* WORK REQUEST: Revise the data below so that every instance of "Identify the location of" reads "Give the position of", leaving all other text unchanged.

**** LISTED RECORDS

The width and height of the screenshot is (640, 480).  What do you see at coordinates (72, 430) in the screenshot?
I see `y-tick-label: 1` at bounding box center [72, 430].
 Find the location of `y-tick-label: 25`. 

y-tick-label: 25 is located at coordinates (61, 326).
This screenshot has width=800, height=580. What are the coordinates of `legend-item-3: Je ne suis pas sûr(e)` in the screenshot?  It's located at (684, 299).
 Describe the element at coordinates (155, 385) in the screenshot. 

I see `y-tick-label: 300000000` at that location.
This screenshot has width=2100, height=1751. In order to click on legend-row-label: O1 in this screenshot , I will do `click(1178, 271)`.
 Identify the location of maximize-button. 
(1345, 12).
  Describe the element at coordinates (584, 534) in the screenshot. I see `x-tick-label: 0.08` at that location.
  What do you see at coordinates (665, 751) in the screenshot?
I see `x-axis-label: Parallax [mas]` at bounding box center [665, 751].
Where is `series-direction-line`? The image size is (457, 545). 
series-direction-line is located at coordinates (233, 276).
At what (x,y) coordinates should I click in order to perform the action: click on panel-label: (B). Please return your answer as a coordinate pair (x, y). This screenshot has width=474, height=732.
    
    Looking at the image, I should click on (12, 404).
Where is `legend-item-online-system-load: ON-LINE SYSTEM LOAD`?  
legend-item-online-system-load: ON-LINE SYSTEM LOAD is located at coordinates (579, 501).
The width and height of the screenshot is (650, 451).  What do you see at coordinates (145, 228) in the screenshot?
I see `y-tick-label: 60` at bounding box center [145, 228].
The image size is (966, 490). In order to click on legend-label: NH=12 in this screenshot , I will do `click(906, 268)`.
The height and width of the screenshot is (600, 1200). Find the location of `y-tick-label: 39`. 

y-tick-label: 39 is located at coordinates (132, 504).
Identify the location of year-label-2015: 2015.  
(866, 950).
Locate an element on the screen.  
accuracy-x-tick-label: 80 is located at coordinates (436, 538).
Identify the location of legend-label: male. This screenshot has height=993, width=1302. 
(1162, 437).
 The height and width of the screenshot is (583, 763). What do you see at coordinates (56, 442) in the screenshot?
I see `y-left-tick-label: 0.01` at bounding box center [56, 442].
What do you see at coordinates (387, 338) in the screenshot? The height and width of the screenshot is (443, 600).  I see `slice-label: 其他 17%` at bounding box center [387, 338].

********

* ANSWER BOX:
The width and height of the screenshot is (640, 480).  What do you see at coordinates (72, 430) in the screenshot?
I see `y-tick-label: 1` at bounding box center [72, 430].
 Find the location of `y-tick-label: 25`. 

y-tick-label: 25 is located at coordinates (61, 326).
This screenshot has width=800, height=580. What are the coordinates of `legend-item-3: Je ne suis pas sûr(e)` in the screenshot?  It's located at (684, 299).
 Describe the element at coordinates (155, 385) in the screenshot. 

I see `y-tick-label: 300000000` at that location.
This screenshot has width=2100, height=1751. In order to click on legend-row-label: O1 in this screenshot , I will do `click(1178, 271)`.
 Give the position of maximize-button. 
(1345, 12).
  Describe the element at coordinates (584, 534) in the screenshot. I see `x-tick-label: 0.08` at that location.
  What do you see at coordinates (665, 751) in the screenshot?
I see `x-axis-label: Parallax [mas]` at bounding box center [665, 751].
Where is `series-direction-line`? The image size is (457, 545). 
series-direction-line is located at coordinates (233, 276).
At what (x,y) coordinates should I click in order to perform the action: click on panel-label: (B). Please return your answer as a coordinate pair (x, y). This screenshot has width=474, height=732.
    
    Looking at the image, I should click on (12, 404).
Where is `legend-item-online-system-load: ON-LINE SYSTEM LOAD`?  
legend-item-online-system-load: ON-LINE SYSTEM LOAD is located at coordinates (579, 501).
The width and height of the screenshot is (650, 451).  What do you see at coordinates (145, 228) in the screenshot?
I see `y-tick-label: 60` at bounding box center [145, 228].
The image size is (966, 490). In order to click on legend-label: NH=12 in this screenshot , I will do `click(906, 268)`.
The height and width of the screenshot is (600, 1200). Find the location of `y-tick-label: 39`. 

y-tick-label: 39 is located at coordinates (132, 504).
Give the position of year-label-2015: 2015.  
(866, 950).
Locate an element on the screen.  
accuracy-x-tick-label: 80 is located at coordinates (436, 538).
Give the position of legend-label: male. This screenshot has height=993, width=1302. 
(1162, 437).
 The height and width of the screenshot is (583, 763). What do you see at coordinates (56, 442) in the screenshot?
I see `y-left-tick-label: 0.01` at bounding box center [56, 442].
What do you see at coordinates (387, 338) in the screenshot? The height and width of the screenshot is (443, 600).  I see `slice-label: 其他 17%` at bounding box center [387, 338].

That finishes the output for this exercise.